Oknha Duong Ngeap took $120,000 per Cambodian citizenship for Chinese and Taiwanese clients, he told the Phnom Penh court on Thursday, but ran into trouble during Covid-19 leading to his arrest for fraud and forgery.
Ngeap walked the municipal courthouse unhandcuffed on Thursday morning greeting family members, with a prison guard holding a water bottle for him. The court has held Ngeap, an official with the Interior Ministry, in pre-trial detention at PJ prison since February.
The notorious tycoon — whose son, Duong Chhay, has also made waves for being caught on CCTV assaulting his wife and for a prominent family spat — is on trial for fraud for being unable to refund a Taiwanese client, as well as forging public documents over allegedly producing fake national ID cards.
The ID-card forgery case was heard on Thursday, but the complaint against him was dropped after the client agreed it was Ngeap’s nephew who was likely responsible. But during the hearing, Ngeap nevertheless discussed his citizenship business, saying money was handed to Interior Ministry officials and his company took home less than 10% of the total.

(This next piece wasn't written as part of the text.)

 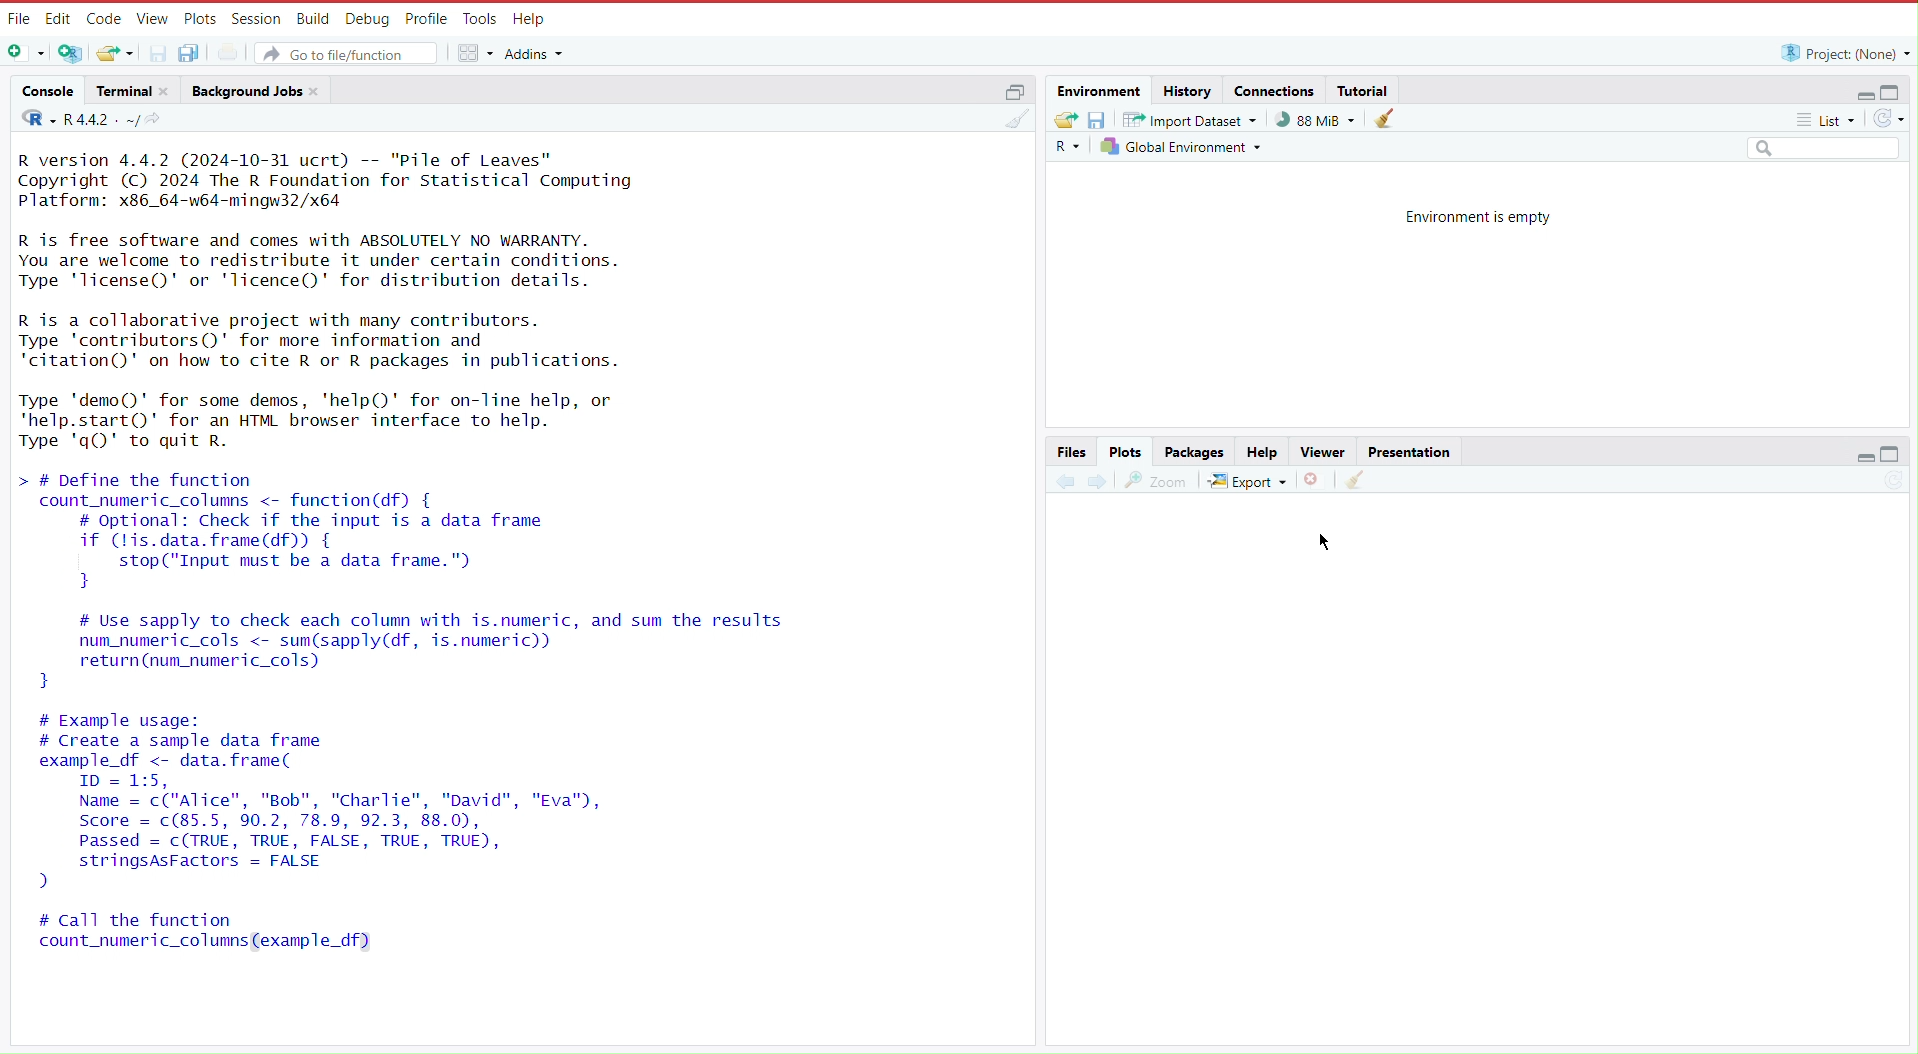 I want to click on > # DeTine the Tunction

His family members, including Chhay and Ngeap’s wife — glittering with jewels and a thick gold necklace — attended the trial as it got off to a rocky start.
“This is chaos. People who have no involvement in the case have no right to participate in this hearing,” said presiding judge Sin Sovannarath, as he sifted through case documents.
He singled out lawyer Mey Vandy, who was present believing he would defend Ngeap. But the judge held a document from Ngeap invalidating Vandy’s representation.
Vandy spoke out. “I will leave,” the invalidated lawyer said. “This is regrettable. I just found out that he has removed me, that he does not permit me, as I am fulfilling my duty. He needed me and asked me to give a thumbprint but he did not even tell me that it was to remove me, so I didn’t know.” The lawyer walked off angrily.
The trial was previously postponed three times, including earlier this month when none of Ngeap’s 12 lawyers appeared for a hearing.
On Thursday, the judge outlined how the case began in 2017, when Ngeap told plaintiff Huang Hsiao Hsien and three others that he could get them Cambodian citizenship for $120,000 each. He took $50,000 from each client as down payment.
Ngeap told the court he had not completed the citizenship process for them despite handing some money to police at the Interior Ministry. The process was delayed because authorities required the clients present, but they were unable to come.
“I have done this so many times,” Ngeap said. “They paid $120,000 to get citizenship, and I’ve also helped many Taiwanese get citizenship.”
It usually took 4-6 months to go through the process, and his company earned about $5,000-$10,000 from the process.
“We have done it so many times since Mr. Sok An was still alive,” he said, referring to the late minister for the Council of Ministers, who died in 2017.
But the process stalled this time, and he had been unable to refund Huang as his business was struggling through Covid-19, he said.
Ngeap added that he had known Huang since 1995, and “we are business partners and I don’t know why he complained against me.”
As the trial moved onto discussing the false ID cards, Huang said Ngeap’s nephew and co-defendant Duong Meng Hong had promised four Cambodian ID cards for $14,000, but had come back with four odd-looking cards all with the same identification number. Meng Hong had then produced three more with different numbers, but when Huang attempted to buy land with it, a landowner said they were fake.
Ngeap said he was not involved in the transaction.
Huang said he had complained against both Meng Hong and Ngeap because he didn’t know whom he should file his lawsuit against, and said he would withdraw the complaint against Ngeap.
Asked by Meng Hong’s lawyer if he would also drop the complaint against the nephew, Huang said he would not say.
The trial is set to continue, moving onto the fraud charge against Ngeap, though a date has not yet been set.